CA et ses membres avaient une solution à m’apporter. Aller en réunion, partager honnêtement, prendre une marraine, travailler mes étapes. Un ami du rétablissement m’a dit un jour « Tu dois aller chercher ton rétablissement avec la même détermination que quand tu allais chercher des produits », ce que j’ai fait. J’ai progressivement repris confiance en moi et appris à me connaître, à me respecter et même à m’aimer. Je n’ai plus besoin d’être dans la séduction pour me rassurer et je n’ai plus besoin de mendier de l’amour autour de moi, puisque je deviens progressivement ma propre source d’amour inconditionnel. Ce travail de fond que j’ai fait à travers les 12 étapes et les différentes thérapies a été douloureux et long, mais il a porté ses fruits. Au final, j’ai compris en terminant mes étapes que prendre du temps pour me rétablir devient un investissement sur du long terme, et que si je suis bien dans ma tête, tout le reste suivra. J’ai pu travailler sur le fond de mon histoire de vie et de ma manière d’être en relation avec les autres.
J’ai compris et accepté que pour que les choses soient moins compliquées avec la majorité des membres de ma famille, je devais garder une distance.
Je suis aujourd’hui en couple depuis plusieurs années et je découvre avec lui ce que veut dire une relation amoureuse enrichissante. Mon couple m’offre aussi l’opportunité de pouvoir continuer à travailler sur moi. Je sais que c’est grâce à ma sobriété, à la mise en lumière et à la libération de mes anciens traumatismes que cela est possible.
Chez cocaïnomanes anonymes, ce sont des dépendants qui aident d’autres dépendants, c’est comme ça que cela marche. Je suis devenue marraine à mon tour et je remercie la vie de m’offrir ce cadeau. Celui de pouvoir expérimenter différents statuts dans mon rétablissement, de passer de filleule à marraine, de glisser de « j’ai besoin d’aide » à « je peux t’offrir mon aide ». Le service rend mon rétablissement solide, il me permet de rendre ce que j’ai reçu et m’aide à sortir toujours un peu plus de mon ego. J’ai réalisé que le vide ne se comble pas efficacement avec des éléments extérieurs, que ce n’est qu’une recherche intérieure et spirituelle qui peut me soulager et me faire ressentir de l’Unité. Le programme me propose différents outils pour apprendre à confier ma vie et à développer ma spiritualité, pour partir à la découverte de ma propre vision de ce qu’est une puissance supérieure. Plus ma Paix intérieure grandit, plus mon sentiment d’insécurité s’évanouit.

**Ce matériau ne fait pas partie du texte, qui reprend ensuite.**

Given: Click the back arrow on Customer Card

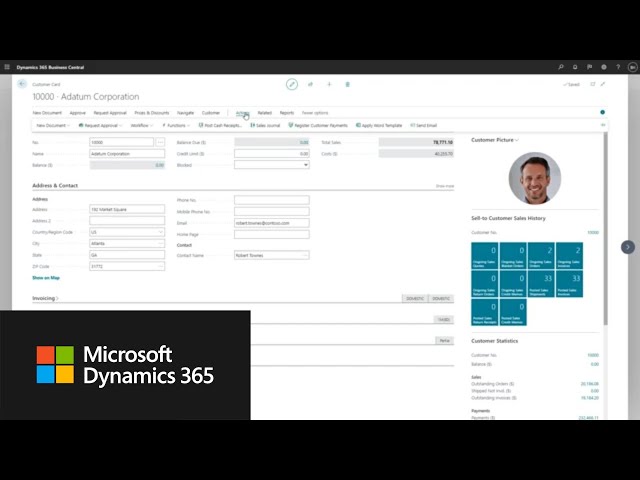Looking at the screenshot, I should [22, 84].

Dans ces salles, j’ai rencontré des gens qui ont le même langage, avec lesquels j’arrive à m’identifier car nous avons tous le même désir : se libérer de l’enfer de la consommation et apprendre à vivre une Vie pleine de sens en découvrant qui nous sommes réellement. La magie du partage est réelle et la libération de la parole soigne. J’ai pu expérimenter ce processus et j’en suis convaincue, il existe une solution.
Que je suis fière de faire partie de cette équipe de dépendants en rétablissement, qui viennent de tous horizons et qui se rétablissent jour après jour, avec espoir, foi et courage ! Le tout sans l’illusion des produits, juste avec un cœur ouvert.
Merci à ce programme et à tous ses membres de m’apporter une solution efficace à un problème tenace.